STUDY DESIGN: Correlation between previously validated questionnaires. OBJECTIVES: To assess the influence of fear avoidance beliefs (FAB) on disability and quality of life in Spanish low back pain (LBP) patients. SUMMARY OF BACKGROUND DATA: FAB has shown to be a major determinant of disability in LBP patients in Northern European and Anglo-Saxon cultural environments. There are no data on its influence on Latin-Mediterranean patients. METHODS: The study was done in 12 primary care and 9 hospital services from seven different regions of Spain, with 209 patients who were in a potentially active working situation and visited the National Health Service for LBP. None was excluded and the sample was balanced for acute, subacute, and chronic patients. On their first visit and 14 days later, patients were given two independent Visual Analogue Scales (VAS) for LBP and leg pain, as well as the validated Spanish versions of the Fear Avoidance Beliefs (FABQ), Roland-Morris (RMQ), and SF-12 questionnaires. RESULTS: Correlations between LBP, leg pain, FABQ, disability, and quality of life were moderate on day 1 (r = 0.320-0.564) and stronger on day 15 (r = 0.457-0.637). All of them were statistically highly significant (P = 0.000). Regression models showed that LBP severity explains 33% of disability on day 1 and 20% on day 15, while FAB only explains 6% on day 1 and 2% on day 15. FAB does not explain mental quality of life. It explains only 5% of physical quality of life on day 1 and 4% on day 15. There was no interaction between FAB and chronicity, and FABQ values on day 1 did not predict disability or quality of life at day 15. CONCLUSIONS: As opposed to what has been shown in other cultural settings, FAB have virtually no clinical relevance in Spanish LBP patients who are treated in the National Health Service and who are in a potentially active working situation. The influence of FAB on disability is minimal and much less than that of pain severity, and their contribution to the patient's quality of life is irrelevant. Further studies should explore the potential value of FAB in other Latin-Mediterranean countries.
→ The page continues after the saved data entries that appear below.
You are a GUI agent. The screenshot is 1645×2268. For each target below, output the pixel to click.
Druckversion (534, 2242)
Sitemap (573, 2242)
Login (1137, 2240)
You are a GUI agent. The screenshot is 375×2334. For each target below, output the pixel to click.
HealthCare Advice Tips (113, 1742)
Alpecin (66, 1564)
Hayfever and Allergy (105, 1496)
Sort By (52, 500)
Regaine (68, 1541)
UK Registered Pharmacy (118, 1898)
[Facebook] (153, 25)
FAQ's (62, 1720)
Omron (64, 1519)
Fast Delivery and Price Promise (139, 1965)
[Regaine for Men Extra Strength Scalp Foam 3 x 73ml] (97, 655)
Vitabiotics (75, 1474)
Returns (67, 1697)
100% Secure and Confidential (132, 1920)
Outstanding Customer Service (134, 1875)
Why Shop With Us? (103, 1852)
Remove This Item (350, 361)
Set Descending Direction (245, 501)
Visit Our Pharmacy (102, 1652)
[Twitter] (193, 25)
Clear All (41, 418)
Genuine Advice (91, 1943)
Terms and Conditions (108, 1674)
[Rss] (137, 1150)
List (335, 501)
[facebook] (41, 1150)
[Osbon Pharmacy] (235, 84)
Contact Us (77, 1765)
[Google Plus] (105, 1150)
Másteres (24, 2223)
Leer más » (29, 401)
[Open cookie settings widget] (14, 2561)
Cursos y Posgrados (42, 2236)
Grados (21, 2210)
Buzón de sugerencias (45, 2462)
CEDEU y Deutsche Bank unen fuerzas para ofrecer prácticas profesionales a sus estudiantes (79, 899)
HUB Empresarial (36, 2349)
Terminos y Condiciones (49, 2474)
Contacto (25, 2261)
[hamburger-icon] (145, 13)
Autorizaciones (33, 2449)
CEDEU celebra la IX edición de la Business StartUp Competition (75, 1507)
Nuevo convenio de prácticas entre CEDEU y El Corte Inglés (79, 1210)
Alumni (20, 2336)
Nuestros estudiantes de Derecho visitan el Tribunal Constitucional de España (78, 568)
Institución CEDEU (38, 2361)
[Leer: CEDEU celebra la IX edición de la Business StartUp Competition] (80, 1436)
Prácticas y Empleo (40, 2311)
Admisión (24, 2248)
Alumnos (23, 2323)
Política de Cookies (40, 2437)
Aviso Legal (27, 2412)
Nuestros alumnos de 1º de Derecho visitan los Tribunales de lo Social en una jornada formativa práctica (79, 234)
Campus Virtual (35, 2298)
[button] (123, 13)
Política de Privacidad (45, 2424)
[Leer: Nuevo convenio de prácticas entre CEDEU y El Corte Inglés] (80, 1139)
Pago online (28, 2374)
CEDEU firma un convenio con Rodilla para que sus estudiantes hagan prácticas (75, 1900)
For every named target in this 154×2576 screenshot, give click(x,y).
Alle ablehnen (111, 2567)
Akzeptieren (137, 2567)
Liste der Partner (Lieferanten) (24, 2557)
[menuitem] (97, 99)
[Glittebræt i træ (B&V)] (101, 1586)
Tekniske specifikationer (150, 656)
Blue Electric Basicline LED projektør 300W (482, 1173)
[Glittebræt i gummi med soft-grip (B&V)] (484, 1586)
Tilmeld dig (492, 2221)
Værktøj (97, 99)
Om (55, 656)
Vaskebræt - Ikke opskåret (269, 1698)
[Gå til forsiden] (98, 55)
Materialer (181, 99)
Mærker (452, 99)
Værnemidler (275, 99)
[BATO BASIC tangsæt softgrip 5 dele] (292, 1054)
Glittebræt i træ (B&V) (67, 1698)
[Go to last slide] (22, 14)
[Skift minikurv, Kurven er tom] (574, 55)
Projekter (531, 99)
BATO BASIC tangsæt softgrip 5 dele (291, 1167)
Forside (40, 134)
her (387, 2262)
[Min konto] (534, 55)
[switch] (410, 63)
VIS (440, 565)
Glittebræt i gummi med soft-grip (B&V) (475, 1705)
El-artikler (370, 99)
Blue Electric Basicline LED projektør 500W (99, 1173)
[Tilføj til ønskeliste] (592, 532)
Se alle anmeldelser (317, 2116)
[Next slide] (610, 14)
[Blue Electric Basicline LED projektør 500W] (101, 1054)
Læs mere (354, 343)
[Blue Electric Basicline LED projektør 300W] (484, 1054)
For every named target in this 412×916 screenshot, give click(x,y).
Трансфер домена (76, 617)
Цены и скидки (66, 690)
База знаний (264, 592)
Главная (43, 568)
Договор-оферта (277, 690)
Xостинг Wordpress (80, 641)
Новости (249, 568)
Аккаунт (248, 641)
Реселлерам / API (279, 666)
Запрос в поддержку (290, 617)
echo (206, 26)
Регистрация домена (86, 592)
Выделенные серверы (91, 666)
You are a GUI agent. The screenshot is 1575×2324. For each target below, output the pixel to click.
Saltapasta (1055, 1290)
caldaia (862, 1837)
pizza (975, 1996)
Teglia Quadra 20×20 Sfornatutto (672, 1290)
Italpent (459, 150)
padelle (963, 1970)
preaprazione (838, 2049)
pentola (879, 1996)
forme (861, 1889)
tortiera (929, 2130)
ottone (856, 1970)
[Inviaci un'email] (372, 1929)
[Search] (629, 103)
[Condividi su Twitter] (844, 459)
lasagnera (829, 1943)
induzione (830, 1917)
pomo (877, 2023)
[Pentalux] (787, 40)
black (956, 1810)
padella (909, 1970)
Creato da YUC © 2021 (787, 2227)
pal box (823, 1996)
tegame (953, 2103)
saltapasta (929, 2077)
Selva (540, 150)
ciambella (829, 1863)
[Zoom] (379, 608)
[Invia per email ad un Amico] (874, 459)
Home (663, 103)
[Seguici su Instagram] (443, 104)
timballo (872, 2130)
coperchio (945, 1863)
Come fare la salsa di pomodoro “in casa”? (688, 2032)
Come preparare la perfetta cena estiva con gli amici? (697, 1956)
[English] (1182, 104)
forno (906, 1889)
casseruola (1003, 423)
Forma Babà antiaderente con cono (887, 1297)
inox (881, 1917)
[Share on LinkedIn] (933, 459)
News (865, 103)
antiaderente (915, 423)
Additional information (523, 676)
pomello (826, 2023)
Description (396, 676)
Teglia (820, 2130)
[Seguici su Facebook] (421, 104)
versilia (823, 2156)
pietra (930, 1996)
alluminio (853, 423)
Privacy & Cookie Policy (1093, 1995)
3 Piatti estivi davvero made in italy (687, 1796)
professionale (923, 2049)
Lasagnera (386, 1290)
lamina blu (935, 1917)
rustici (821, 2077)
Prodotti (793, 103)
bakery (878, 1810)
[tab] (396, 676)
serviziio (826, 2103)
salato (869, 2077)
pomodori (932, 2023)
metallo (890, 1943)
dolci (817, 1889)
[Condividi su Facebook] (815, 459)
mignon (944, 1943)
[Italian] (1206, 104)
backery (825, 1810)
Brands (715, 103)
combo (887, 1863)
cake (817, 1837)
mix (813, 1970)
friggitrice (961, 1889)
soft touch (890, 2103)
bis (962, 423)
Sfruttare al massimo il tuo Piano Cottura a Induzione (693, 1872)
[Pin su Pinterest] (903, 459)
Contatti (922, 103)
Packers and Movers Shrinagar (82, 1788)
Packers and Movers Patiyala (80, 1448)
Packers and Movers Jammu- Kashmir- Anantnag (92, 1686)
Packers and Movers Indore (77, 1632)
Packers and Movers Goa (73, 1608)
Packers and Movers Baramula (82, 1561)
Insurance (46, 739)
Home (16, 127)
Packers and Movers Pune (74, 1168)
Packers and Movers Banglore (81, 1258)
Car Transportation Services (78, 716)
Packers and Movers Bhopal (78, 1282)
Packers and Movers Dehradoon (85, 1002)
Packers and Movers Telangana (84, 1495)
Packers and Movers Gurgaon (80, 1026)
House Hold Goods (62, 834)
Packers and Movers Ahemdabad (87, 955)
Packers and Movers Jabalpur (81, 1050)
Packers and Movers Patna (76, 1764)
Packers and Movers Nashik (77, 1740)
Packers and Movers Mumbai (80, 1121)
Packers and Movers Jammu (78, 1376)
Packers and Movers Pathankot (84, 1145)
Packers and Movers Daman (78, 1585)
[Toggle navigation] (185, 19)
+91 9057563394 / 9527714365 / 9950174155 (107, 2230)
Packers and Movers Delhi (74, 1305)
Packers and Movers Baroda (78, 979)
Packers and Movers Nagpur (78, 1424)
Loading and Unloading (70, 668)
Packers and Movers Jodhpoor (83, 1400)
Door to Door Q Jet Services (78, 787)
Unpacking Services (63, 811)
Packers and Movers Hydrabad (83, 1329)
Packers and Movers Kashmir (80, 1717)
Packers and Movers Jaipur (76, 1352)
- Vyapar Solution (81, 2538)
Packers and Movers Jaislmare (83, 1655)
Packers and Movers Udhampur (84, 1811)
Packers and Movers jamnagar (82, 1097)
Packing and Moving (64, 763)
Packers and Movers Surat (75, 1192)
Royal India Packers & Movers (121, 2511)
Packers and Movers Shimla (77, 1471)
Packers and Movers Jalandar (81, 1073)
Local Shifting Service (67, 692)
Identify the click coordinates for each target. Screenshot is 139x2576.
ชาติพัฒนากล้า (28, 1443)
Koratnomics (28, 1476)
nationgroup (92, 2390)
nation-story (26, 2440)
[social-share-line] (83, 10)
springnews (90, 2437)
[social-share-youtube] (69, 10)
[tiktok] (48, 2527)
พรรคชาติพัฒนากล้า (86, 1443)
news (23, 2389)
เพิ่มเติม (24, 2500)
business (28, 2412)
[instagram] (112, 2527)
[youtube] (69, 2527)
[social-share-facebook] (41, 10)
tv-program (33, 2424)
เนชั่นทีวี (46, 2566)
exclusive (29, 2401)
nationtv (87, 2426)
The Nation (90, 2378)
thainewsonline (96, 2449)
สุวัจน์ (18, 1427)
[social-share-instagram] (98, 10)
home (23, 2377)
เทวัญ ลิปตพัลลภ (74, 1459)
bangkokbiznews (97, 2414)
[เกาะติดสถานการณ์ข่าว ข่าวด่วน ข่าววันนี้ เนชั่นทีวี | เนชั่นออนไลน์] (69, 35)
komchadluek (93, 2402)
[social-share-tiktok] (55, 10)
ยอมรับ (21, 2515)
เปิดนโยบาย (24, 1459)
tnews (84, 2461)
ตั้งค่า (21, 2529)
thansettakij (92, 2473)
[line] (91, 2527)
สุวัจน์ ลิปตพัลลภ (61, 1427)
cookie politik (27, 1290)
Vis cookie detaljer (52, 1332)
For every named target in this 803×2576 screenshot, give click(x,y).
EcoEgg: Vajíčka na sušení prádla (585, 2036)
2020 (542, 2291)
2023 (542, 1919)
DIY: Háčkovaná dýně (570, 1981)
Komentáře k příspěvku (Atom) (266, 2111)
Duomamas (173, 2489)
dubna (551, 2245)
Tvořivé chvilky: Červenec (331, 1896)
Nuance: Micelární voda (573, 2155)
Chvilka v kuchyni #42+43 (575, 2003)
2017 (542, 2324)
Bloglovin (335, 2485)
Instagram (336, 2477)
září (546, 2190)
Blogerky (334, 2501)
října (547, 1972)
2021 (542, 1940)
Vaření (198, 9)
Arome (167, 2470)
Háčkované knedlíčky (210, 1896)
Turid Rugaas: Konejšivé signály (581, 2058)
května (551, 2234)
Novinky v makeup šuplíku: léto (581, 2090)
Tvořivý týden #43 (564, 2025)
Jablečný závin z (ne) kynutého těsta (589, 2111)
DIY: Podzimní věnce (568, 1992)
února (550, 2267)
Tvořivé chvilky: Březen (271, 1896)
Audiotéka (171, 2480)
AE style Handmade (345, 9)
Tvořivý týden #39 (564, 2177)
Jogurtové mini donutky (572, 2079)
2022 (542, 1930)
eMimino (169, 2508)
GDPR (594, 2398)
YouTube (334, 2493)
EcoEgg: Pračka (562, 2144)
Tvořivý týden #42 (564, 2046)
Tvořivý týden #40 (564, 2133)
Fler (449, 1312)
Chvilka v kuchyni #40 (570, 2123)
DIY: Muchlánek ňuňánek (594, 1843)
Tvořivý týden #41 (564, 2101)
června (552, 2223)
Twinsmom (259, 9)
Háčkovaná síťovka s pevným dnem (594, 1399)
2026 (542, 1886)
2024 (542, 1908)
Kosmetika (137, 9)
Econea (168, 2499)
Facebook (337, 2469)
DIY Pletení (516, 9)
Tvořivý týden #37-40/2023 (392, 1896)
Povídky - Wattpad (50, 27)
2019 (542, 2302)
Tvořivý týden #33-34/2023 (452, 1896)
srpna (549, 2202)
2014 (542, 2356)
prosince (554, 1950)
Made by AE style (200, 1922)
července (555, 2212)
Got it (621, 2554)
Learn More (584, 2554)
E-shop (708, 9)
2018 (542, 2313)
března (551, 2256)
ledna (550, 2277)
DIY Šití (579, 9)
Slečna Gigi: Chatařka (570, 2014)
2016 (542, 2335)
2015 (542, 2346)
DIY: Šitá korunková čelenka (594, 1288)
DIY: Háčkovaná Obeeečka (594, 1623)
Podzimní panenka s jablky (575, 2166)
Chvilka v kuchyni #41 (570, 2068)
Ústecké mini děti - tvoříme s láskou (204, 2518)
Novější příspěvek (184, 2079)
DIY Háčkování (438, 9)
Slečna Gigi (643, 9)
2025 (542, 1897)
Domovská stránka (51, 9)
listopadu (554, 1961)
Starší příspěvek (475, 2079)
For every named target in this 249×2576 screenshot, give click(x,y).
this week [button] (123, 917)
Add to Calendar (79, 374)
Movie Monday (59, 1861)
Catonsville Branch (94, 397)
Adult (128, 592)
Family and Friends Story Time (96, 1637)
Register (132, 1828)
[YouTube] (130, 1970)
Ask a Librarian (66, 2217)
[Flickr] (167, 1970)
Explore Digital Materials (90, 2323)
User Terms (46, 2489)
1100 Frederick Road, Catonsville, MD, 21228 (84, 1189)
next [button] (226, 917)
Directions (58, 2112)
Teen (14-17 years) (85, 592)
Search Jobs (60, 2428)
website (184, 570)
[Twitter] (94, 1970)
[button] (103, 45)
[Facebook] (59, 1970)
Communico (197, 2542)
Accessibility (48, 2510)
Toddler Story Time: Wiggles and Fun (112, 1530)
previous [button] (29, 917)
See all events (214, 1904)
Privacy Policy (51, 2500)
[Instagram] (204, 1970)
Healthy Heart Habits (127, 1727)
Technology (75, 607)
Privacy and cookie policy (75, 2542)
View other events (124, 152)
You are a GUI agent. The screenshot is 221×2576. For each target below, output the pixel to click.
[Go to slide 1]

研究设计:先前验证过的问卷之间的相关性。 目的:评估恐惧回避信念(FAB)对西班牙下腰痛(LBP)患者残疾和生活质量的影响。 背景数据总结:在北欧和盎格鲁-撒克逊文化环境中,FAB已被证明是LBP患者残疾的主要决定因素。尚无关于其对拉丁-地中海患者影响的数据。 方法:该研究在西班牙七个不同地区的12个初级保健机构和9个医院服务机构进行,研究对象为209名处于潜在工作状态且因LBP就诊于国家医疗服务体系的患者。无一例被排除,样本在急性、亚急性和慢性患者中保持平衡。在首次就诊时和14天后,患者接受了两个独立的用于评估下腰痛和腿痛的视觉模拟量表(VAS),以及经过验证的西班牙语版恐惧回避信念问卷(FABQ)、罗兰-莫里斯问卷(RMQ)和SF-12问卷。 结果:第1天时,下腰痛、腿痛、FABQ、残疾和生活质量之间的相关性为中等(r = 0.320 - 0.564),第15天时更强(r = 0.457 - 0.637)。所有这些相关性在统计学上均具有高度显著性(P = 0.000)。回归模型显示,下腰痛严重程度在第1天可解释33%的残疾情况,在第15天可解释20%;而FAB在第1天仅能解释6%,在第15天仅能解释2%。FAB无法解释心理生活质量。它在第1天仅能解释5%的身体生活质量,在第15天仅能解释4%。FAB与慢性程度之间不存在相互作用,第1天的FABQ值无法预测第15天的残疾或生活质量。 结论:与其他文化背景下的情况相反,在西班牙国家医疗服务体系中接受治疗且处于潜在工作状态的LBP患者中,FAB几乎没有临床相关性。FAB对残疾的影响微乎其微,远小于疼痛严重程度的影响,且它们对患者生活质量的贡献微不足道。进一步的研究应探索FAB在其他拉丁-地中海国家的潜在价值。